Robert Kardinal Ultimatum Kemendagri: 3 Pulau Sain, Piyai, Kiyas Milik Papua Barat Daya
JAKARTA, iNewsSorongraya.id – Anggota DPR asal Daerah Pemilihan Papua Barat Daya, Robert J. Kardinal, mendesak Kementerian Dalam Negeri (Kemendagri) segera mengambil keputusan tegas terkait status tiga pulau sengketa - Sain, Piyai, dan Kiyas—agar resmi masuk ke wilayah Kabupaten Raja Ampat, Provinsi Papua Barat Daya (PBD).
Robert menegaskan, bukti sejarah yang tersimpan di Arsip Nasional Belanda memperlihatkan bahwa sejak era kolonial, ketiga pulau tersebut merupakan bagian dari Nieuw-Guinea Belanda yang kini masuk ke wilayah Papua Barat Daya.
“Tiga pulau itu tidak perlu diperdebatkan. Fakta sejarah jelas menyebutkan Sain, Piyai, dan Kiyas milik Papua Barat Daya dan masuk ke Raja Ampat. Tidak usah bertele-tele,” kata Robert di Jakarta, Rabu (1/10/2025).
Robert meminta Mendagri Tito Karnavian dan Wakil Mendagri Ribka Haluk tidak ragu dalam mengambil keputusan. Ia menilai ketidakjelasan status hanya memicu ketegangan antarwilayah.
“Ini soal kejelasan batas wilayah. Kalau dibiarkan berlarut-larut, justru memicu konflik sosial di masyarakat,” ujarnya.
Menurut Robert, konflik yang belakangan muncul di Halmahera Tengah, Maluku Utara, hingga berujung pada pembakaran rumah bantuan Pemerintah Kabupaten Raja Ampat, adalah akibat dari lambannya penegasan Kemendagri.
“Pembakaran rumah bantuan itu tindakan kriminal. Saya minta Polda Maluku Utara segera memproses pelaku. Kalau dibiarkan, kami akan menyurati Mabes Polri. Negara rugi karena rumah yang dibakar dibangun dengan uang rakyat,” tegasnya.

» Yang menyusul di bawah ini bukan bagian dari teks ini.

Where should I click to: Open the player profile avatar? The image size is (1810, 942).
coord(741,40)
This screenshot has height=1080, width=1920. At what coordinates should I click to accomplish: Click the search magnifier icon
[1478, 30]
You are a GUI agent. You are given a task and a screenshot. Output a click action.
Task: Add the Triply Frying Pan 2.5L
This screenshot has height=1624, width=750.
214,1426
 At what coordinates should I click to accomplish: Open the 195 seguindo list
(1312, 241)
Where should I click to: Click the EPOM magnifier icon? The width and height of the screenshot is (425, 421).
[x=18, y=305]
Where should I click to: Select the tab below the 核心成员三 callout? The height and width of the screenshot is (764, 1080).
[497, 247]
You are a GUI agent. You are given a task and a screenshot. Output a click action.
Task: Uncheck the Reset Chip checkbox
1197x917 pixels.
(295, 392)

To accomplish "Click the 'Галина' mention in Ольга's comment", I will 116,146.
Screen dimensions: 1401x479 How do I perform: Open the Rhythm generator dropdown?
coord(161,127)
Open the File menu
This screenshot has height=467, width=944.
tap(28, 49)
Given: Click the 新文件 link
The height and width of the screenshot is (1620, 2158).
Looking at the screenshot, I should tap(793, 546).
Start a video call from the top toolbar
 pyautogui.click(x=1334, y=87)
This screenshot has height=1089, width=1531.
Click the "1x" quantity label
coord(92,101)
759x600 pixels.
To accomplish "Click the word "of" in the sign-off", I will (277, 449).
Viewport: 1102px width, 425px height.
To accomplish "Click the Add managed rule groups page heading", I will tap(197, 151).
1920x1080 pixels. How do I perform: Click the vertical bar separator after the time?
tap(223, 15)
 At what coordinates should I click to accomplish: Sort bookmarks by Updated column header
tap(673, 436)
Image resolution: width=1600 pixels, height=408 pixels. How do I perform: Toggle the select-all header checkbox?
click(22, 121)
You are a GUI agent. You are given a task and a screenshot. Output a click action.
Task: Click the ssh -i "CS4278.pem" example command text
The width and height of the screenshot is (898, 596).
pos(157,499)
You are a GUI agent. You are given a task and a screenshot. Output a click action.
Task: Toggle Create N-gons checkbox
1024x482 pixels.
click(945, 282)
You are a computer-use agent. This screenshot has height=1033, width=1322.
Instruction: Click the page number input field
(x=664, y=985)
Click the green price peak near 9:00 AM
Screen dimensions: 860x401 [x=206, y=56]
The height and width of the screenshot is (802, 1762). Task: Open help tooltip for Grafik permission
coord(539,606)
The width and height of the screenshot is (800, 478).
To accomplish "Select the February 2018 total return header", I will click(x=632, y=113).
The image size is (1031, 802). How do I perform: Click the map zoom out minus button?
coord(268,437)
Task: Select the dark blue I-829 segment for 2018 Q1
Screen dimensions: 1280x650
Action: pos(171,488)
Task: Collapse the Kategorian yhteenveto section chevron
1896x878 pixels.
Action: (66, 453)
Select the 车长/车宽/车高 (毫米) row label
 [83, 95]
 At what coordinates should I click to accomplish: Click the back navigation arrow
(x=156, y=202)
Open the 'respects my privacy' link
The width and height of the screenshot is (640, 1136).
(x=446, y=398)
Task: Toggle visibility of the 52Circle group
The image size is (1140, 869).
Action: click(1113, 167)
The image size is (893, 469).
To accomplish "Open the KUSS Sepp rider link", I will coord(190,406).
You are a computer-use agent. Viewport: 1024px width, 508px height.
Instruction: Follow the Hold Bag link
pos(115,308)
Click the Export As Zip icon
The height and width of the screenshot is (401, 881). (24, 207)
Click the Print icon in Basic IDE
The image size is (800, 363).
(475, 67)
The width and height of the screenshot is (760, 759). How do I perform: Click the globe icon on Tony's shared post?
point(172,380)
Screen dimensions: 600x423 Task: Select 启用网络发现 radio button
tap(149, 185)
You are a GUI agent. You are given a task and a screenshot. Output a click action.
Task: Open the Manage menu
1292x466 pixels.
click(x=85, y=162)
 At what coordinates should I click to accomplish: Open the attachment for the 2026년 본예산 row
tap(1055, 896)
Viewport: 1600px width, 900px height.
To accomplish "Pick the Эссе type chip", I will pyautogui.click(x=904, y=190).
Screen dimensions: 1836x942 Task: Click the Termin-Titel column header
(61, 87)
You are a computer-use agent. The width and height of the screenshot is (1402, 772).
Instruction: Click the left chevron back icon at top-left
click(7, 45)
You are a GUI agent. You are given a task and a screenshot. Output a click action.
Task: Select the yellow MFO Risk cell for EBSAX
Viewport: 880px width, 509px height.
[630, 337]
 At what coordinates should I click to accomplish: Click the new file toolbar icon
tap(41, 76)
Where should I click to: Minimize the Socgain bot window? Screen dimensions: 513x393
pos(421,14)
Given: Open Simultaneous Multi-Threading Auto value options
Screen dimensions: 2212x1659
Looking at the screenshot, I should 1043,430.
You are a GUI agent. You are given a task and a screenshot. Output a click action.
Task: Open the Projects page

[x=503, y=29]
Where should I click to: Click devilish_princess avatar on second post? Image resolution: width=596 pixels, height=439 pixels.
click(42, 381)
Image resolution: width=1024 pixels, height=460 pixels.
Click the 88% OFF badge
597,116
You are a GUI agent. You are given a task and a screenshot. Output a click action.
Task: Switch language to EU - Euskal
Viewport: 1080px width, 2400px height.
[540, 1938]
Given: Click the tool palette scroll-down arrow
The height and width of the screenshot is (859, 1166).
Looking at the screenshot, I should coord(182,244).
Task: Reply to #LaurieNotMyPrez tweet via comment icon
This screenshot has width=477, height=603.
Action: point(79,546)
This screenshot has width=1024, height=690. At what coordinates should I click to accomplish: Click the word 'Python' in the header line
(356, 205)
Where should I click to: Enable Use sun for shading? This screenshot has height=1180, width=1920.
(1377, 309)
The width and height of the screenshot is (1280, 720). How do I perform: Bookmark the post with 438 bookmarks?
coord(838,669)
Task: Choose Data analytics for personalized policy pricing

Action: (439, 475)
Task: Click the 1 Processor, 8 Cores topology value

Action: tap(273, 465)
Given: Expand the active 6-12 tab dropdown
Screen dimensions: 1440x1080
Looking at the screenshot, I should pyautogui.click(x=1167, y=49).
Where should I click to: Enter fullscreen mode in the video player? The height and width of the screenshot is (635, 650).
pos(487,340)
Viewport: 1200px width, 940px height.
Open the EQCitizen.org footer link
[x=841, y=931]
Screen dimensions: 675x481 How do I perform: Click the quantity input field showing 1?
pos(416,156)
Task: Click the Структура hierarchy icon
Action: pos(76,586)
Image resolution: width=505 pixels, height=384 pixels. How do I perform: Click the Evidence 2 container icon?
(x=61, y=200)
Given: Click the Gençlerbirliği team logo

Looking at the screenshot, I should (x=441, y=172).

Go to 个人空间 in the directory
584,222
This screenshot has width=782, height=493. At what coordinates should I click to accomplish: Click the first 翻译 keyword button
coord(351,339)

Penegasan Robert turut diperkuat mantan Menteri Kelautan dan Perikanan, Freddy Numberi. Ia menyebut dokumen kolonial Belanda, termasuk laporan Verslag Van De Militaire Exploratie van Nederlandsch-Nieuw-Guinee (1907–1915), dengan jelas memisahkan Papua dari Maluku.
“Dalam laporan itu, Nieuw-Guinea atau Irian Barat sudah dipisahkan dari Maluku Utara. Pulau Sain, Piyai, dan Kiyas masuk dalam jajaran Raja Ampat,” kata Freddys seperti dilansir dari laman media online, visi.news.
Ia juga mengutip ekspedisi Justin Modena dan Arnoldus Johanes van Delden pada 1828 serta peta Belanda tahun 1915, yang menunjukkan bahwa letak geografis tiga pulau tersebut lebih dekat ke Raja Ampat daripada Maluku Utara.
“Kita harus membaca sejarah Papua dengan benar dan bijak. Jangan sampai ada kekeliruan yang berulang,” tambah Freddy.
Robert menilai, kepastian status tiga pulau itu mendesak untuk meredam potensi konflik antarprovinsi. Meski demikian, ia menegaskan persoalan ini tidak akan mengubah posisi Indonesia sebagai satu kesatuan.
“Mau masuk Papua Barat Daya atau Papua, tetap dalam bingkai NKRI. Jadi jangan memperdebatkan sesuatu yang sudah jelas,” pungkasnya.